Which lines below hold the word "agent"? Report each one.
BEGIN
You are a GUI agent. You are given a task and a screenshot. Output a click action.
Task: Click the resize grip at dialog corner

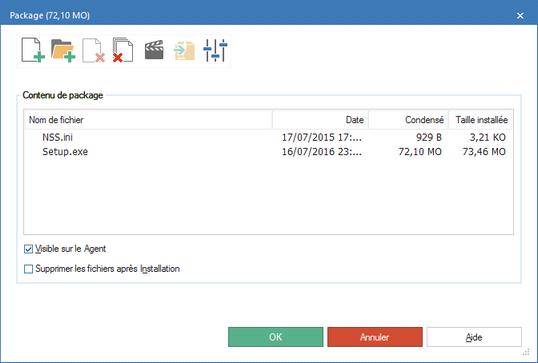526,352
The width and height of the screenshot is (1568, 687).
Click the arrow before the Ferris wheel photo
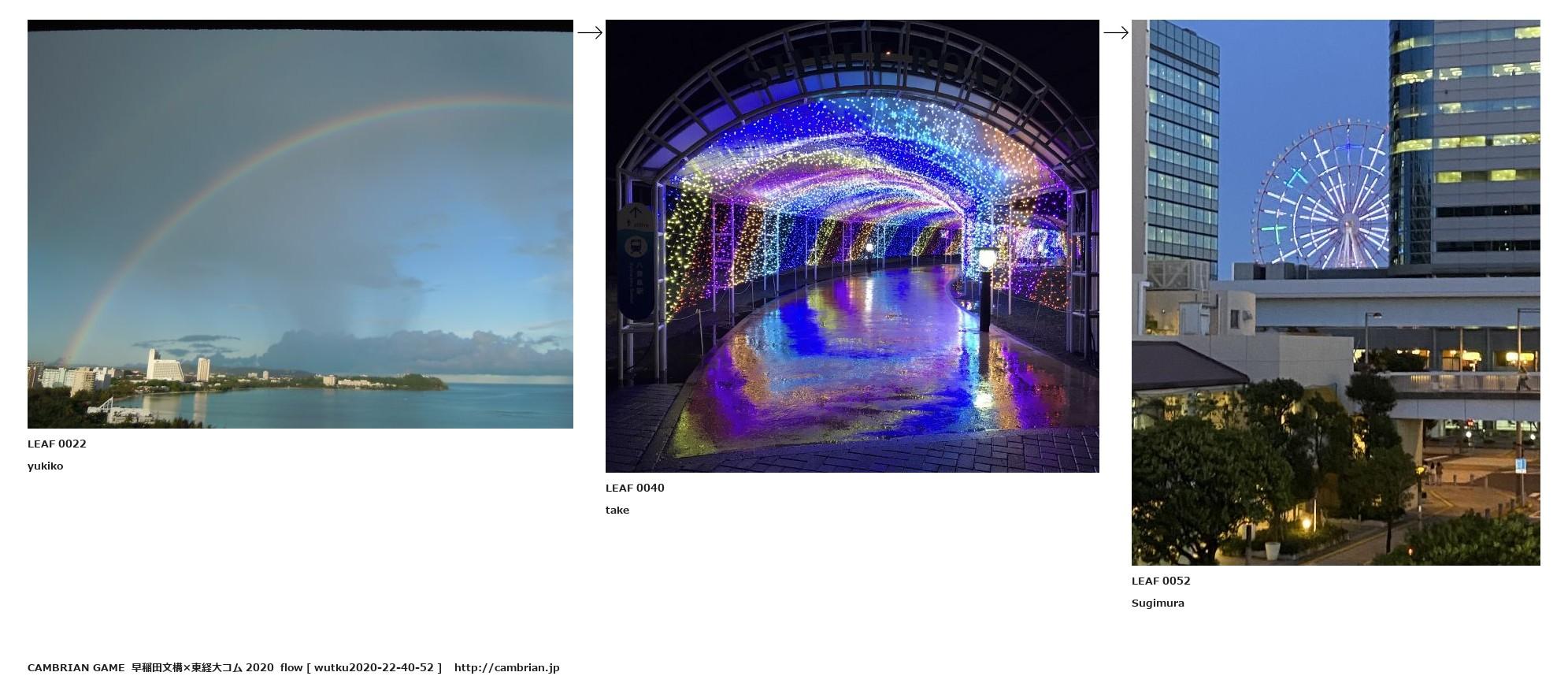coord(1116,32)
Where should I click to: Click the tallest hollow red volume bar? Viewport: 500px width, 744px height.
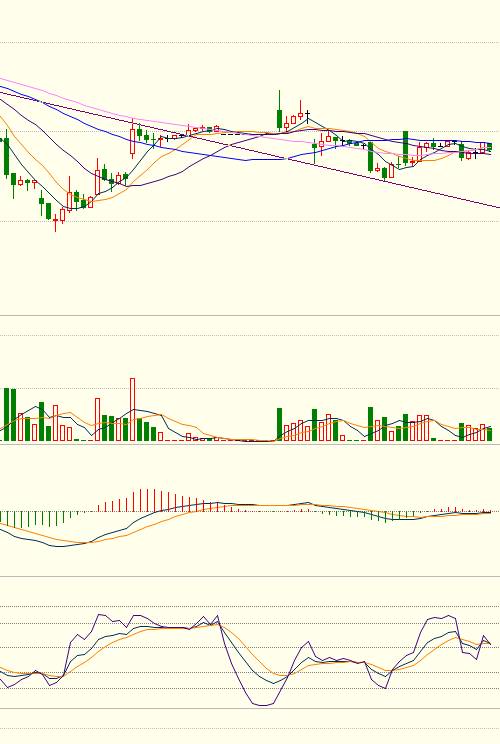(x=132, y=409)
END
BEGIN
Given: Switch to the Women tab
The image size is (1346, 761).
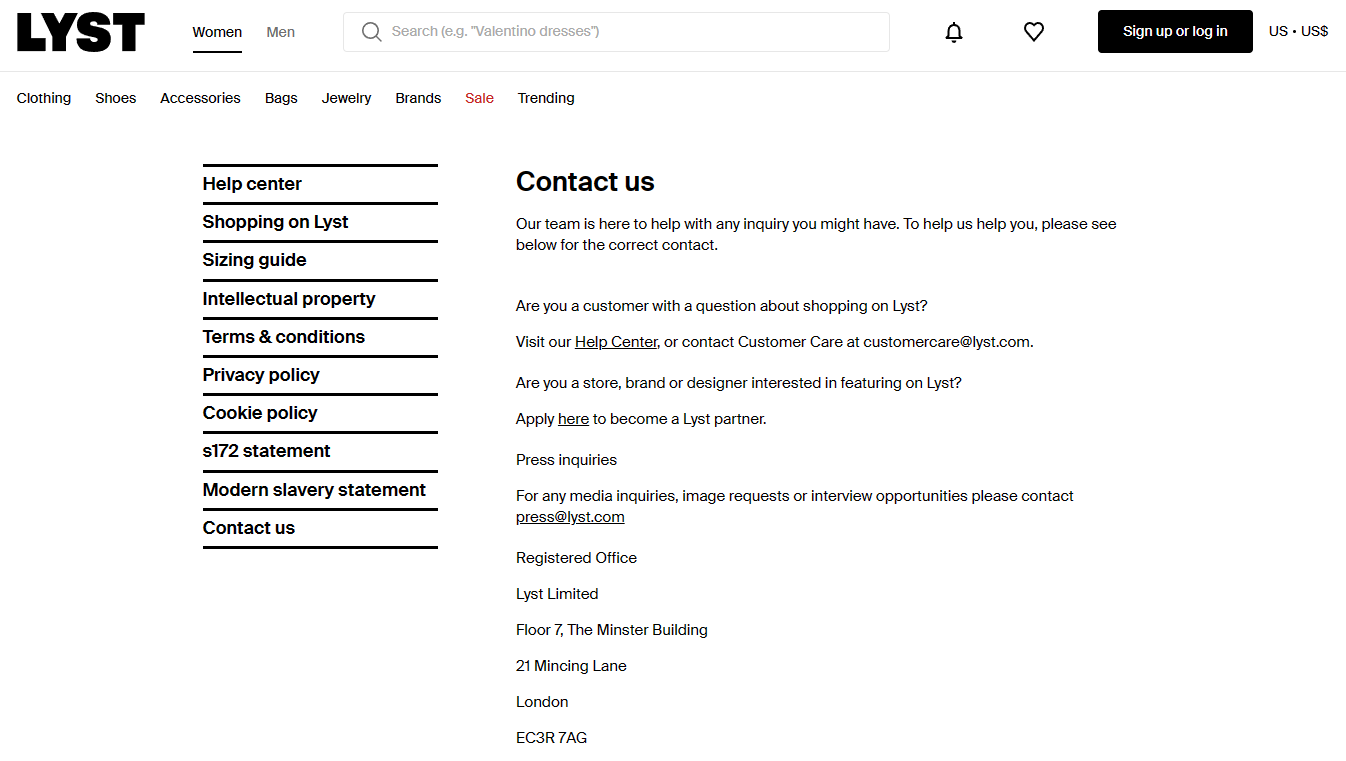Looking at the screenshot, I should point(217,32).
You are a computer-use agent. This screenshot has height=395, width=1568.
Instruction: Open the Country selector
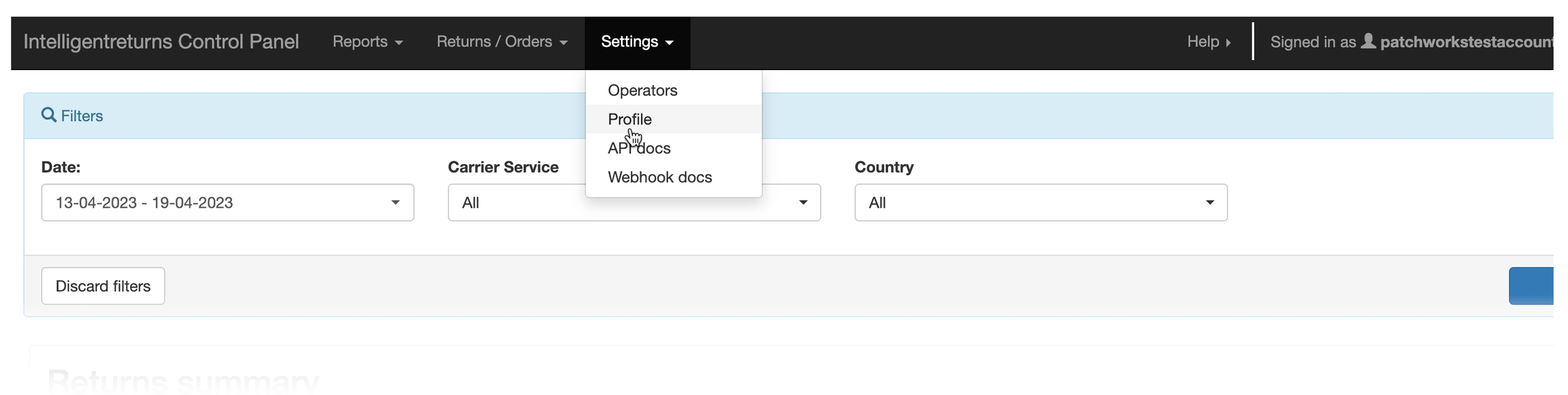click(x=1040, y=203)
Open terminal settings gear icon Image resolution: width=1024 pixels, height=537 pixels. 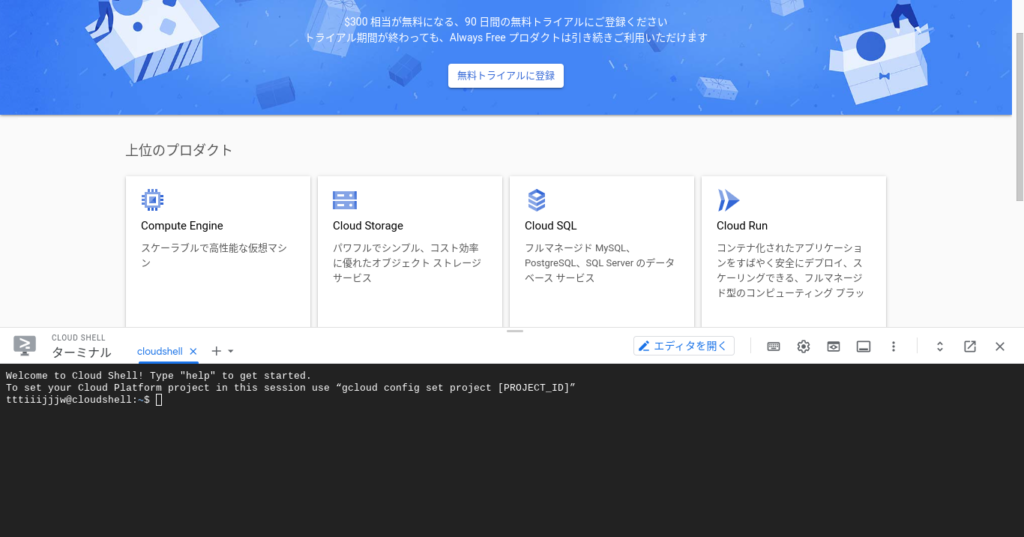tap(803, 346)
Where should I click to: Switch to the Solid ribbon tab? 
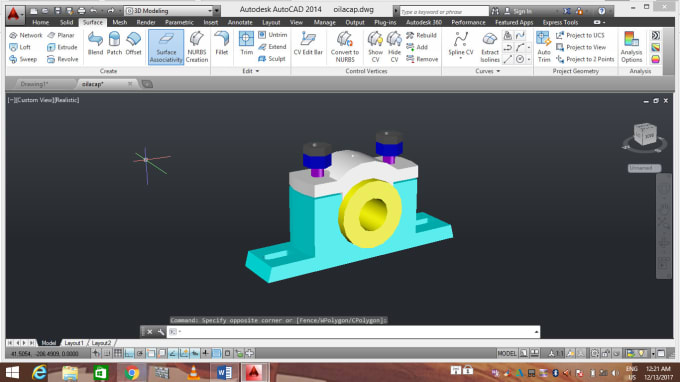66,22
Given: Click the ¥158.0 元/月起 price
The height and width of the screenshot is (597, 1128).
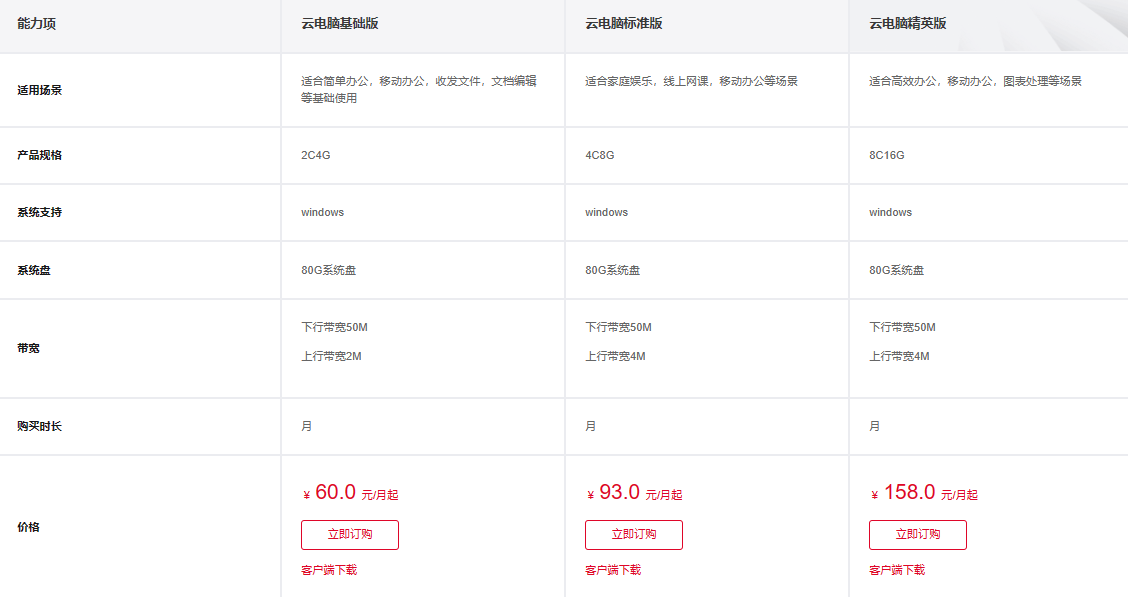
END
### Task solution
You are a GUI agent. You are given a task and a screenshot. Output a click action.
You are a computer-use agent. This screenshot has height=395, width=1568.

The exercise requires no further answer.